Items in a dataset

□ □ □ □

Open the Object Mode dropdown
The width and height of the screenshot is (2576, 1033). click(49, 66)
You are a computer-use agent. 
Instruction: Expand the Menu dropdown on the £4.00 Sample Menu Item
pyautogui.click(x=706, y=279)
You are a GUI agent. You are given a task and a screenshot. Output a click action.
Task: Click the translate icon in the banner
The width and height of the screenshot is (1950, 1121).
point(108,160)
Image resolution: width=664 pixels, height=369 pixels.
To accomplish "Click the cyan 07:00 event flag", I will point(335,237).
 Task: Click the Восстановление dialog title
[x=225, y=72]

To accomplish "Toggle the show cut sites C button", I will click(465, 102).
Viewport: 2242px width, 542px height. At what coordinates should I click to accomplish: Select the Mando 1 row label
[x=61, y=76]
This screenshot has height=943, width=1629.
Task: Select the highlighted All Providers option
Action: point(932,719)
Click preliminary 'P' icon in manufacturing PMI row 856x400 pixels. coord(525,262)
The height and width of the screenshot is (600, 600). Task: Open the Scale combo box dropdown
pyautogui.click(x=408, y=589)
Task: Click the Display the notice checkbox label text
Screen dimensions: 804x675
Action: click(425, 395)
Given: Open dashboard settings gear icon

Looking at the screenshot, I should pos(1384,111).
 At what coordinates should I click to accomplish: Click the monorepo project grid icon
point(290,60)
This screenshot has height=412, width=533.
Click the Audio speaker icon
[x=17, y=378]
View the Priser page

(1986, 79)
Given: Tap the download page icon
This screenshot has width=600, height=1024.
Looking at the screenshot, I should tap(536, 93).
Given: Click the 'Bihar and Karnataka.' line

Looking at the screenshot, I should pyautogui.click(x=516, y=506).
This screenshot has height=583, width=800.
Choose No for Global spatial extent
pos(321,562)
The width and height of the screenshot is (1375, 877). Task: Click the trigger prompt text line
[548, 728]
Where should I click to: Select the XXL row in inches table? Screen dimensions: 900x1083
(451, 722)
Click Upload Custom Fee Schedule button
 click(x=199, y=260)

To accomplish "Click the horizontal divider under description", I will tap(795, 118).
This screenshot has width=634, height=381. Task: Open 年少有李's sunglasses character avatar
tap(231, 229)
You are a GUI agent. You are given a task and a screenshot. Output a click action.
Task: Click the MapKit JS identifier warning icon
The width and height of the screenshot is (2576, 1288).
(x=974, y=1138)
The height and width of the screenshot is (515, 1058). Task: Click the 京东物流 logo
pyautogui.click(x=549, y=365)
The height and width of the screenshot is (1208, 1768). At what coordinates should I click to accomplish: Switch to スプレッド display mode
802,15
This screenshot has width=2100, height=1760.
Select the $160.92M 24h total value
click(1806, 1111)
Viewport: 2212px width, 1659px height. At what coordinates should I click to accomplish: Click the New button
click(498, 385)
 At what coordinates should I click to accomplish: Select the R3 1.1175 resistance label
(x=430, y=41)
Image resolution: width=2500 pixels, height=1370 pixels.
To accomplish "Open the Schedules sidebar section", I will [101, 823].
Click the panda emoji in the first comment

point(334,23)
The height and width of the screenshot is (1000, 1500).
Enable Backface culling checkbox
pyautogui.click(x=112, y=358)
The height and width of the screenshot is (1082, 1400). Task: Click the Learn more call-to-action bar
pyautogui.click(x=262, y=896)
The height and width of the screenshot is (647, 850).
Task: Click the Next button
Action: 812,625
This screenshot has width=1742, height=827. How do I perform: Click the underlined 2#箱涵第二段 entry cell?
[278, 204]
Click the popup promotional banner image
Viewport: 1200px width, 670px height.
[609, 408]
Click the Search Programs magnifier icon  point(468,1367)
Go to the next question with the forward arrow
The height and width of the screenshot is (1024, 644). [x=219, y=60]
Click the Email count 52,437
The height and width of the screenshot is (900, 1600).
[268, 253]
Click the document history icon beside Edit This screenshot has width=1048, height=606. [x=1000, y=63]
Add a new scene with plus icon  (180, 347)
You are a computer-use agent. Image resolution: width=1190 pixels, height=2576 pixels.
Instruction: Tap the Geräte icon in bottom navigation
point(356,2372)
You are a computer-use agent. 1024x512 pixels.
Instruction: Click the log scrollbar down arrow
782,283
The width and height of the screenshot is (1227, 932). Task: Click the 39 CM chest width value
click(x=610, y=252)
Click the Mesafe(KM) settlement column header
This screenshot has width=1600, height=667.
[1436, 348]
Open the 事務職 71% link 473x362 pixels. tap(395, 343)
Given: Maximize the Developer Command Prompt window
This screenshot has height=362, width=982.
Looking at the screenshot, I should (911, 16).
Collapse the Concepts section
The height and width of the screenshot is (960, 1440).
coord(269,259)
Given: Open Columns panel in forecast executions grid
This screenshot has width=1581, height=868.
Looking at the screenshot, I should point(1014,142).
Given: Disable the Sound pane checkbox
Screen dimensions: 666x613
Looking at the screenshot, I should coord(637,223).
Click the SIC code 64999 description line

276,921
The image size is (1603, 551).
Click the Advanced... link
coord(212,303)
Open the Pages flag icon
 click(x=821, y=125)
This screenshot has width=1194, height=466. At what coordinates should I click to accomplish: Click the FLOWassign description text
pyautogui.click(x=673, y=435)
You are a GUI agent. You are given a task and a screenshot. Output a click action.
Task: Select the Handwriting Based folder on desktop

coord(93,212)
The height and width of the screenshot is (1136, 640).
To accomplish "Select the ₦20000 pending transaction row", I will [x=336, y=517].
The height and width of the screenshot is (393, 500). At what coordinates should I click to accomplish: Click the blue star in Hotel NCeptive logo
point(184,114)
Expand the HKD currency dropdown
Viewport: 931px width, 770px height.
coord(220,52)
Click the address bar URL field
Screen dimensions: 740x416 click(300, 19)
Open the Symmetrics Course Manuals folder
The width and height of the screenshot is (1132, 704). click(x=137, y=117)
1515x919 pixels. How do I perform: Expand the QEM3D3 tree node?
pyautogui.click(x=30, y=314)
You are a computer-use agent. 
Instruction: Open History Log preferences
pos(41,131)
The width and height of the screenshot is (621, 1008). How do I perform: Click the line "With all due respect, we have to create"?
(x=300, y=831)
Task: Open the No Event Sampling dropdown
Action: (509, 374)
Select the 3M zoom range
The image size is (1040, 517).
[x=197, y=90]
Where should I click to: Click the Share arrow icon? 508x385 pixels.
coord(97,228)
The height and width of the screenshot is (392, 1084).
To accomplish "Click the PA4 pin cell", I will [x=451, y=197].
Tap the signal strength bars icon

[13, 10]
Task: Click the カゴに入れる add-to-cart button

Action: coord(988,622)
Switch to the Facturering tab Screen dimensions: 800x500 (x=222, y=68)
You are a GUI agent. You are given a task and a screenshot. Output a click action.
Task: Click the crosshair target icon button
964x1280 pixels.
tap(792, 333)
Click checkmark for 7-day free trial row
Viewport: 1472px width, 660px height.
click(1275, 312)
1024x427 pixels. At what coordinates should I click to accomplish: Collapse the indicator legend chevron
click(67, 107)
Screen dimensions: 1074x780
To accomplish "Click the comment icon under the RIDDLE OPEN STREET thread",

□ □ □ □

_What is required_.
Lay out every line of the entries above as a Markdown table with a "Row" column for the row number and an "Entry line" column for the line itself. Leave out blank lines.

_Task result_.
| Row | Entry line |
|---|---|
| 1 | Open the Object Mode dropdown |
| 2 | The width and height of the screenshot is (2576, 1033). click(49, 66) |
| 3 | You are a computer-use agent.  |
| 4 | Instruction: Expand the Menu dropdown on the £4.00 Sample Menu Item |
| 5 | pyautogui.click(x=706, y=279) |
| 6 | You are a GUI agent. You are given a task and a screenshot. Output a click action. |
| 7 | Task: Click the translate icon in the banner |
| 8 | The width and height of the screenshot is (1950, 1121). |
| 9 | point(108,160) |
| 10 | Image resolution: width=664 pixels, height=369 pixels. |
| 11 | To accomplish "Click the cyan 07:00 event flag", I will point(335,237). |
| 12 |  Task: Click the Восстановление dialog title |
| 13 | [x=225, y=72] |
| 14 | To accomplish "Toggle the show cut sites C button", I will click(465, 102). |
| 15 | Viewport: 2242px width, 542px height. At what coordinates should I click to accomplish: Select the Mando 1 row label |
| 16 | [x=61, y=76] |
| 17 | This screenshot has height=943, width=1629. |
| 18 | Task: Select the highlighted All Providers option |
| 19 | Action: point(932,719) |
| 20 | Click preliminary 'P' icon in manufacturing PMI row 856x400 pixels. coord(525,262) |
| 21 | The height and width of the screenshot is (600, 600). Task: Open the Scale combo box dropdown |
| 22 | pyautogui.click(x=408, y=589) |
| 23 | Task: Click the Display the notice checkbox label text |
| 24 | Screen dimensions: 804x675 |
| 25 | Action: click(425, 395) |
| 26 | Given: Open dashboard settings gear icon |
| 27 | Looking at the screenshot, I should pos(1384,111). |
| 28 |  At what coordinates should I click to accomplish: Click the monorepo project grid icon |
| 29 | point(290,60) |
| 30 | This screenshot has height=412, width=533. |
| 31 | Click the Audio speaker icon |
| 32 | [x=17, y=378] |
| 33 | View the Priser page |
| 34 | (1986, 79) |
| 35 | Given: Tap the download page icon |
| 36 | This screenshot has width=600, height=1024. |
| 37 | Looking at the screenshot, I should tap(536, 93). |
| 38 | Given: Click the 'Bihar and Karnataka.' line |
| 39 | Looking at the screenshot, I should pyautogui.click(x=516, y=506). |
| 40 | This screenshot has height=583, width=800. |
| 41 | Choose No for Global spatial extent |
| 42 | pos(321,562) |
| 43 | The width and height of the screenshot is (1375, 877). Task: Click the trigger prompt text line |
| 44 | [548, 728] |
| 45 | Where should I click to: Select the XXL row in inches table? Screen dimensions: 900x1083 |
| 46 | (451, 722) |
| 47 | Click Upload Custom Fee Schedule button |
| 48 |  click(x=199, y=260) |
| 49 | To accomplish "Click the horizontal divider under description", I will tap(795, 118). |
| 50 | This screenshot has width=634, height=381. Task: Open 年少有李's sunglasses character avatar |
| 51 | tap(231, 229) |
| 52 | You are a GUI agent. You are given a task and a screenshot. Output a click action. |
| 53 | Task: Click the MapKit JS identifier warning icon |
| 54 | The width and height of the screenshot is (2576, 1288). |
| 55 | (x=974, y=1138) |
| 56 | The height and width of the screenshot is (515, 1058). Task: Click the 京东物流 logo |
| 57 | pyautogui.click(x=549, y=365) |
| 58 | The height and width of the screenshot is (1208, 1768). At what coordinates should I click to accomplish: Switch to スプレッド display mode |
| 59 | 802,15 |
| 60 | This screenshot has width=2100, height=1760. |
| 61 | Select the $160.92M 24h total value |
| 62 | click(1806, 1111) |
| 63 | Viewport: 2212px width, 1659px height. At what coordinates should I click to accomplish: Click the New button |
| 64 | click(498, 385) |
| 65 |  At what coordinates should I click to accomplish: Select the R3 1.1175 resistance label |
| 66 | (x=430, y=41) |
| 67 | Image resolution: width=2500 pixels, height=1370 pixels. |
| 68 | To accomplish "Open the Schedules sidebar section", I will [101, 823]. |
| 69 | Click the panda emoji in the first comment |
| 70 | point(334,23) |
| 71 | The height and width of the screenshot is (1000, 1500). |
| 72 | Enable Backface culling checkbox |
| 73 | pyautogui.click(x=112, y=358) |
| 74 | The height and width of the screenshot is (1082, 1400). Task: Click the Learn more call-to-action bar |
| 75 | pyautogui.click(x=262, y=896) |
| 76 | The height and width of the screenshot is (647, 850). |
| 77 | Task: Click the Next button |
| 78 | Action: 812,625 |
| 79 | This screenshot has width=1742, height=827. How do I perform: Click the underlined 2#箱涵第二段 entry cell? |
| 80 | [278, 204] |
| 81 | Click the popup promotional banner image |
| 82 | Viewport: 1200px width, 670px height. |
| 83 | [609, 408] |
| 84 | Click the Search Programs magnifier icon  point(468,1367) |
| 85 | Go to the next question with the forward arrow |
| 86 | The height and width of the screenshot is (1024, 644). [x=219, y=60] |
| 87 | Click the Email count 52,437 |
| 88 | The height and width of the screenshot is (900, 1600). |
| 89 | [268, 253] |
| 90 | Click the document history icon beside Edit This screenshot has width=1048, height=606. [x=1000, y=63] |
| 91 | Add a new scene with plus icon  (180, 347) |
| 92 | You are a computer-use agent. Image resolution: width=1190 pixels, height=2576 pixels. |
| 93 | Instruction: Tap the Geräte icon in bottom navigation |
| 94 | point(356,2372) |
| 95 | You are a computer-use agent. 1024x512 pixels. |
| 96 | Instruction: Click the log scrollbar down arrow |
| 97 | 782,283 |
| 98 | The width and height of the screenshot is (1227, 932). Task: Click the 39 CM chest width value |
| 99 | click(x=610, y=252) |
| 100 | Click the Mesafe(KM) settlement column header |
| 101 | This screenshot has width=1600, height=667. |
| 102 | [1436, 348] |
| 103 | Open the 事務職 71% link 473x362 pixels. tap(395, 343) |
| 104 | Given: Maximize the Developer Command Prompt window |
| 105 | This screenshot has height=362, width=982. |
| 106 | Looking at the screenshot, I should (911, 16). |
| 107 | Collapse the Concepts section |
| 108 | The height and width of the screenshot is (960, 1440). |
| 109 | coord(269,259) |
| 110 | Given: Open Columns panel in forecast executions grid |
| 111 | This screenshot has width=1581, height=868. |
| 112 | Looking at the screenshot, I should point(1014,142). |
| 113 | Given: Disable the Sound pane checkbox |
| 114 | Screen dimensions: 666x613 |
| 115 | Looking at the screenshot, I should coord(637,223). |
| 116 | Click the SIC code 64999 description line |
| 117 | 276,921 |
| 118 | The image size is (1603, 551). |
| 119 | Click the Advanced... link |
| 120 | coord(212,303) |
| 121 | Open the Pages flag icon |
| 122 |  click(x=821, y=125) |
| 123 | This screenshot has width=1194, height=466. At what coordinates should I click to accomplish: Click the FLOWassign description text |
| 124 | pyautogui.click(x=673, y=435) |
| 125 | You are a GUI agent. You are given a task and a screenshot. Output a click action. |
| 126 | Task: Select the Handwriting Based folder on desktop |
| 127 | coord(93,212) |
| 128 | The height and width of the screenshot is (1136, 640). |
| 129 | To accomplish "Select the ₦20000 pending transaction row", I will [x=336, y=517]. |
| 130 | The height and width of the screenshot is (393, 500). At what coordinates should I click to accomplish: Click the blue star in Hotel NCeptive logo |
| 131 | point(184,114) |
| 132 | Expand the HKD currency dropdown |
| 133 | Viewport: 931px width, 770px height. |
| 134 | coord(220,52) |
| 135 | Click the address bar URL field |
| 136 | Screen dimensions: 740x416 click(300, 19) |
| 137 | Open the Symmetrics Course Manuals folder |
| 138 | The width and height of the screenshot is (1132, 704). click(x=137, y=117) |
| 139 | 1515x919 pixels. How do I perform: Expand the QEM3D3 tree node? |
| 140 | pyautogui.click(x=30, y=314) |
| 141 | You are a computer-use agent.  |
| 142 | Instruction: Open History Log preferences |
| 143 | pos(41,131) |
| 144 | The width and height of the screenshot is (621, 1008). How do I perform: Click the line "With all due respect, we have to create"? |
| 145 | (x=300, y=831) |
| 146 | Task: Open the No Event Sampling dropdown |
| 147 | Action: (509, 374) |
| 148 | Select the 3M zoom range |
| 149 | The image size is (1040, 517). |
| 150 | [x=197, y=90] |
| 151 | Where should I click to: Click the Share arrow icon? 508x385 pixels. |
| 152 | coord(97,228) |
| 153 | The height and width of the screenshot is (392, 1084). |
| 154 | To accomplish "Click the PA4 pin cell", I will [x=451, y=197]. |
| 155 | Tap the signal strength bars icon |
| 156 | [13, 10] |
| 157 | Task: Click the カゴに入れる add-to-cart button |
| 158 | Action: coord(988,622) |
| 159 | Switch to the Facturering tab Screen dimensions: 800x500 (x=222, y=68) |
| 160 | You are a GUI agent. You are given a task and a screenshot. Output a click action. |
| 161 | Task: Click the crosshair target icon button |
| 162 | 964x1280 pixels. |
| 163 | tap(792, 333) |
| 164 | Click checkmark for 7-day free trial row |
| 165 | Viewport: 1472px width, 660px height. |
| 166 | click(1275, 312) |
| 167 | 1024x427 pixels. At what coordinates should I click to accomplish: Collapse the indicator legend chevron |
| 168 | click(67, 107) |
| 169 | Screen dimensions: 1074x780 |
| 170 | To accomplish "Click the comment icon under the RIDDLE OPEN STREET thread", |